The LF after the command is optional (it used to be required).
Note that for reasons of backward compatibility, if the commit
ends with a data command (i.e. it has no from, merge, filemodify,
filedelete, filecopy, filerename, filedeleteall or notemodify
commands) then two LF commands may appear at the end of the
command instead of just one.
author
An author command may optionally appear, if the author
information might differ from the committer information. If
author is omitted then fast-import will automatically use the
committer’s information for the author portion of the commit.
See below for a description of the fields in author, as they
are identical to committer.
committer
The committer command indicates who made this commit, and when
they made it.
Here <name> is the person’s display name (for example “Com M
Itter”) and <email> is the person’s email address
(“cm@example.com”). LT and GT are the literal less-than (\x3c)
and greater-than (\x3e) symbols. These are required to delimit
the email address from the other fields in the line. Note that
<name> and <email> are free-form and may contain any sequence
of bytes, except LT, GT and LF. <name> is typically UTF-8
encoded.
The time of the change is specified by <when> using the date
format that was selected by the --date-format=<fmt>
command-line option. See “Date Formats” above for the set of
supported formats, and their syntax.
gpgsig
The optional gpgsig command is used to include a PGP/GPG
signature or other cryptographic signature that signs the
commit data.
'gpgsig' SP <git-hash-algo> SP <signature-format> LF data
The gpgsig command takes two arguments:
• <git-hash-algo> specifies which Git object format this
signature applies to, either sha1 or sha256. This allows
to know which representation of the commit was signed (the
SHA-1 or the SHA-256 version) which helps with both
signature verification and interoperability between repos
with different hash functions.
• <signature-format> specifies the type of signature, such
as openpgp, x509, ssh, or unknown. This is a convenience
for tools that process the stream, so they don’t have to
parse the ASCII armor to identify the signature type.
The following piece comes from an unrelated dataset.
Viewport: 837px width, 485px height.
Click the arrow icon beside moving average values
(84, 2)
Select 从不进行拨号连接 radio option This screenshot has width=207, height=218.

A commit may have at most one signature for the SHA-1 object
format (stored in the "gpgsig" header) and one for the SHA-256
object format (stored in the "gpgsig-sha256" header).
See below for a detailed description of the data command which
contains the raw signature data.
Signatures are not yet checked in the current implementation
though. (Already setting the extensions.compatObjectFormat
configuration option might help with verifying both SHA-1 and
SHA-256 object format signatures when it will be implemented.)
Note
This is highly experimental and the format of the gpgsig
command may change in the future without compatibility
guarantees.
encoding
The optional encoding command indicates the encoding of the
commit message. Most commits are UTF-8 and the encoding is
omitted, but this allows importing commit messages into git
without first reencoding them.
from
The from command is used to specify the commit to initialize
this branch from. This revision will be the first ancestor of
the new commit. The state of the tree built at this commit
will begin with the state at the from commit, and be altered
by the content modifications in this commit.
Omitting the from command in the first commit of a new branch
will cause fast-import to create that commit with no ancestor.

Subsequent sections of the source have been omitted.